Excessive personal optimism can also seduce us into blithely imagining that our personal good fortune will be unaffected by collective problems such as unchecked income inequality and climate change—and, as a result, neither do anything about them, nor insist that our elected officials do something about them.

So what is a sunny optimist to do about the sorry state of world? And is there a sturdy, perhaps even an empowering, bridge between how we view our personal and collective lives?

I have thought about these questions for nearly a decade. They hit home for me when I became a mother for the second time. If parenting my first child had been largely about learning how to parent—very much in the midst of one developmental rite of passage or another—parenting two children led me to think more about the future. Their future.

Perhaps this would not have happened if the world didn’t suddenly seem so uncertain and troubled. But when scientists spoke about what might happen in 2040 or 2050 if we failed to collectively tackle climate change, I thought: You mean, in my children’s lifetime.

And, with that, the false dichotomy between my personal world and our collective one collapsed; and I felt deeply moved to find some way to engage in this collective issue of our time. I also felt the stirrings of that quintessentially optimistic “can-do” American spirit. If we could rise to the challenge of Hitler, the Cold War, and the Great Depression, surely we could rise to the challenges of our times.

One of the surprising things about the relationship between personal optimism and collective pessimism, Sharot has observed, is that we tend to become more optimistic about our collective future—not when things are going well but, rather in the immediate aftermath of a crisis. We saw this dynamic at work after the economic crisis of 2008, when Americans elected Barack Obama on a platform of hope.

It is in those moments that we seem to grasp that for our own personal fates to improve, our collective ones must, as well. And so we instinctively bring some optimism to the table, which proves not only one of our most inspiring tools but an often self-fulfilling one at that.

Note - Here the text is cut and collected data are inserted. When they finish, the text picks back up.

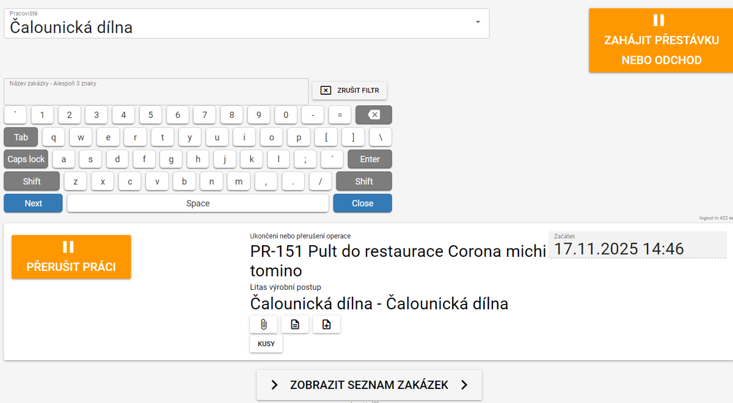Close the on-screen keyboard

pos(362,203)
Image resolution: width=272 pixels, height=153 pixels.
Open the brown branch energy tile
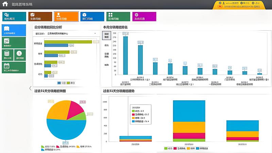pyautogui.click(x=40, y=16)
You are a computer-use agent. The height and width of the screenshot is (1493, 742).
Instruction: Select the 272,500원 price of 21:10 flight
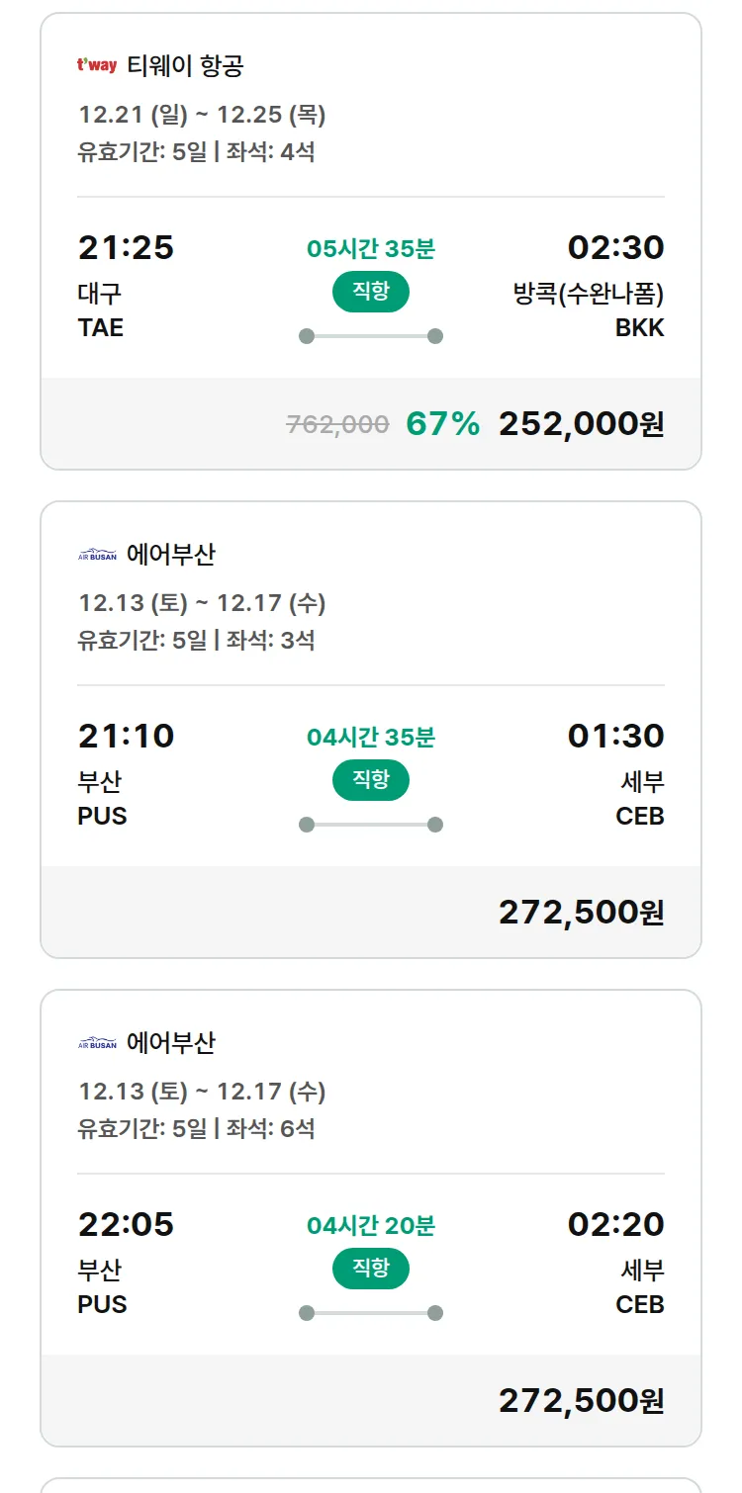click(x=581, y=912)
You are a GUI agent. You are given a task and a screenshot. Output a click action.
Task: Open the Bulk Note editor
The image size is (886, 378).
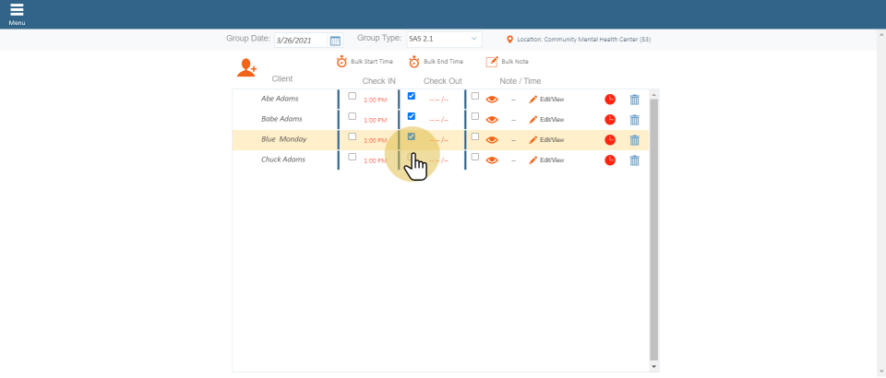pyautogui.click(x=492, y=62)
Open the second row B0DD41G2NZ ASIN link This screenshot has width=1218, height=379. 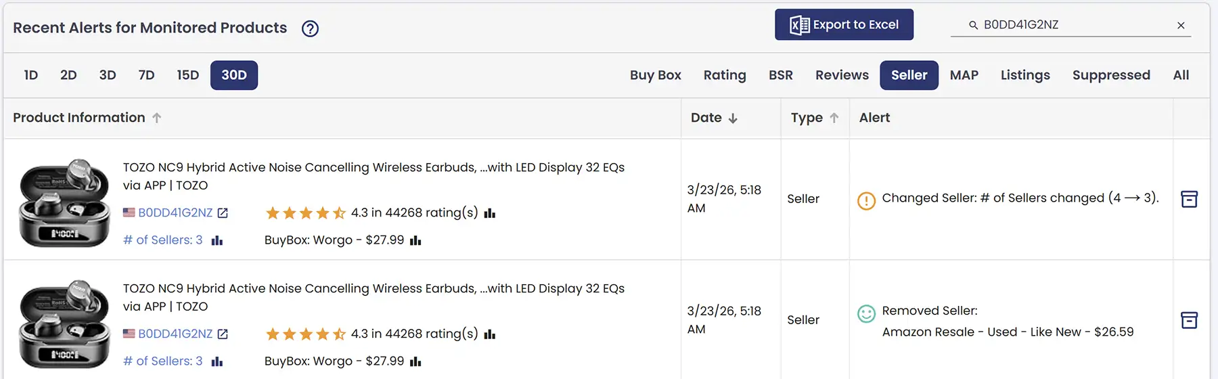coord(175,334)
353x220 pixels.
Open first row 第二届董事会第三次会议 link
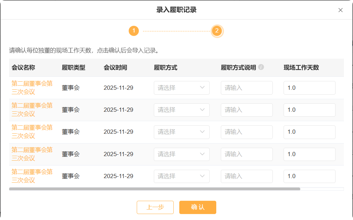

So rather than feeling down about our pessimism, as it were, perhaps we can find cause to trust more in the fact that we can learn to see and value the points of connection between our personal and collective fates. We can enjoy the sense of empowerment, or greater inner locus of control, that sometimes arises when we do. And we can remember that our “can-do” mentality applies as well to our collective problems as our personal ones.